Un article de Christelle Destombes paru dans le Quotidien de la formation du 21/09/2017. Cet article est diffusé sur le site du FFFOD avec l’aimable autorisation de Centre Inffo.

Christian Martin, cofondateur de la société de conseil Eumathos, expert en digital learning, installé en Allemagne, a comparé lors de la webconférence de la Fffod [1] du 19 septembre, l’état du marché du e-learning des deux côtés du Rhin.

Des marchés différents ?
Si les deux marchés sont concurrentiels et divisés entre de nombreuses petites entreprises, la proximité géographique et linguistique joue un rôle important dans le choix des acteurs en Allemagne. Le chiffre d’affaires du e-learning y a crû de 14 % entre 2015 et 2016, et représente 500 millions d’euros dans un marché évalué à 30 milliards d’euros. Comme en France, le spécialiste relève depuis deux ans une diversification des modalités d’e-formation en Allemagne, avec la croissance du mobile learning [2] et une montée significative de la réalité virtuelle et de la simulation 3D.

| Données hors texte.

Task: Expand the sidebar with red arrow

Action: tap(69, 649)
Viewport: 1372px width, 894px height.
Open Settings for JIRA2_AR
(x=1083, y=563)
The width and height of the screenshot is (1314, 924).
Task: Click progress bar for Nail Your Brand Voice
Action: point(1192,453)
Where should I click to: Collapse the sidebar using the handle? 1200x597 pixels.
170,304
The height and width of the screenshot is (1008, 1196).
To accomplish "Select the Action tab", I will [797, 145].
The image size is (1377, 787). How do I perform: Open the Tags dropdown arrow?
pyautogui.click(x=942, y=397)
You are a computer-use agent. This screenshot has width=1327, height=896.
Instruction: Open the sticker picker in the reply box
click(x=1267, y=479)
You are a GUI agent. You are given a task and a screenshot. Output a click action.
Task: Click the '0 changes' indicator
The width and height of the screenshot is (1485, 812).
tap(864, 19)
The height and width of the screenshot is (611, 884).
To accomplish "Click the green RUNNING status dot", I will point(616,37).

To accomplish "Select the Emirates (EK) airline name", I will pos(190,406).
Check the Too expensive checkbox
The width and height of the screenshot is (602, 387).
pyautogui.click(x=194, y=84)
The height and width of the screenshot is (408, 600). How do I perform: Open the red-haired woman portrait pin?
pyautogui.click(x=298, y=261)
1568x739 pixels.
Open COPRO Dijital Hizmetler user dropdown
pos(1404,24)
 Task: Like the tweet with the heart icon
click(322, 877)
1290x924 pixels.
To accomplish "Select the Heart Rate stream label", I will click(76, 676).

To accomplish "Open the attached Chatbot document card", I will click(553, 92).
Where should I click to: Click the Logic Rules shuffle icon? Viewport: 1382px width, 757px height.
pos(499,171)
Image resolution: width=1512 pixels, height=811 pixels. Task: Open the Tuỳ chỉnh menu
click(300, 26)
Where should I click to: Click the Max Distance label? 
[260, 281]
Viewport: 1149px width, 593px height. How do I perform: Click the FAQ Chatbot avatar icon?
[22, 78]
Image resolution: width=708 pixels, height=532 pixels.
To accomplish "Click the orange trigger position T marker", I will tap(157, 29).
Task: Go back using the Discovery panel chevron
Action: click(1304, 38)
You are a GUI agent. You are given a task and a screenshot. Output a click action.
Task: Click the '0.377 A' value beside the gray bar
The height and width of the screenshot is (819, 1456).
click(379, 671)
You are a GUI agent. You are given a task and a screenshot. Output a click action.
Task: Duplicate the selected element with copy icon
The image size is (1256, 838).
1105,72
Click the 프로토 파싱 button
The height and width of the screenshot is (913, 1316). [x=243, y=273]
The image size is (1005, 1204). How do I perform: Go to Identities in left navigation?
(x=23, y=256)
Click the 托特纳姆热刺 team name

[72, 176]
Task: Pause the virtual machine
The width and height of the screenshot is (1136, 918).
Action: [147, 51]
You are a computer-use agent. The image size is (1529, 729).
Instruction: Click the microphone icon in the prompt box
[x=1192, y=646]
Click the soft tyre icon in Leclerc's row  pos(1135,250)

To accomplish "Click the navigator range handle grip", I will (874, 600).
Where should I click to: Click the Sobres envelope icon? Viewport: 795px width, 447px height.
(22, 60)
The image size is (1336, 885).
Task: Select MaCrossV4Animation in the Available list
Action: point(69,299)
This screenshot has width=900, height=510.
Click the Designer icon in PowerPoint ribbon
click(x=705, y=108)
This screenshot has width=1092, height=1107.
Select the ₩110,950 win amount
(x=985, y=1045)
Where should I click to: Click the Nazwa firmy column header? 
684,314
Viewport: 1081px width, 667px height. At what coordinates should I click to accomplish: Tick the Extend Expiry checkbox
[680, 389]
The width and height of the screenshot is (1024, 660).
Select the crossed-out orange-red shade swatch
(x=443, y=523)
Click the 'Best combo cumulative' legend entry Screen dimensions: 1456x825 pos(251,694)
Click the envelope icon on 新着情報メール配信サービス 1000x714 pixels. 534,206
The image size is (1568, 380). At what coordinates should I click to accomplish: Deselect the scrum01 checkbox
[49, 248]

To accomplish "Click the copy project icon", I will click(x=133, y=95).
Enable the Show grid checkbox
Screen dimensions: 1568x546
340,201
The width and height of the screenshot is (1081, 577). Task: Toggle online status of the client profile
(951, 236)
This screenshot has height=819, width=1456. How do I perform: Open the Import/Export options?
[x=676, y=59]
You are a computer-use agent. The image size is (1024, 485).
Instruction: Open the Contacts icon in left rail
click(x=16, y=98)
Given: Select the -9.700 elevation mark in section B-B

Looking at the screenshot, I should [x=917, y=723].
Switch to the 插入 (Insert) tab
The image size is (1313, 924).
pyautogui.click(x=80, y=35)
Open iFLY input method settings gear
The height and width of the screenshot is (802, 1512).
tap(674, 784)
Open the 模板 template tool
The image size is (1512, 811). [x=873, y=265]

Cependant, selon une enquête réalisée auprès de 1 700 écoles équivalentes à nos CFA, le e-learning n’est pas entré dans les mœurs : l’utilisation des ressources digitales dans les écoles professionnelles est peu développée, seulement 9 % utilisent des serious games, le recours à Skype, au Wiki et aux podcasts est assez faible. Selon Christian Martin, la France dispose dans ce domaine de quelques années d’avance. En cause, la résistance culturelle des partenaires sociaux allemands qui préfèrent le présentiel. Exception notable : les PME qui ont des réseaux de distribution à l’international et qui recourent au e-learning pour former l’ensemble de leurs réseaux de distribution. Enfin, l’accompagnement et le tutorat n’existent pas ou presque en Allemagne.

Deux cas d’école
Christian Martin a ensuite présenté deux projets emblématiques de la stratégie e-learning des entreprises allemandes, primés en 2017 par le eLearning Journal : celui de Porsche, Porsche Management e-book, qui a choisi de former via le e-learning, 2 000 managers répartis sur 700 sites, et celui de la Compagnie suisse des chemins de fer, qui devait former 2 900 personnes en interne et 1 000 prestataires externes dans le cadre de la construction du plus grand tunnel ferroviaire au monde. Elle a sélectionné le simulateur 3D de la société TriCAT, sur des critères méthodologiques et le savoir-faire de la petite société en matière de simulateur. Christian Martin y voit l’attention portée par les clients allemands à l’expertise du contenu et à la qualité des formations.

Différences culturelles
En Allemagne, souligne Christian Martin, la formation initiale est privilégiée avec le système dual d’apprentissage. Le congé formation de cinq jours, qui peut-être utilisé par les salariés concerne la formation en présentiel et la tendance est de considérer le départ en formation comme une récompense. Avec la prévalence des accords de branche et d’entreprise, de nombreuses PME n’ont pas d’obligation de formation. Et si les Mooc se généralisent dans les universités avec la plateforme (australienne) Moodle, qui équipe 2 500 sites, la start-up Iversity part à la conquête du reste du marché. Tous les partis politiques présentent dans leur plateforme électorale des plans de formation au digital, relève Christian Martin. De quoi assurer l’avenir du e-learning ?

Notes
[1] Forum français des acteurs de la formation digitale.

[2] Apprentissage dans un contexte de mobilité ou de déplacement.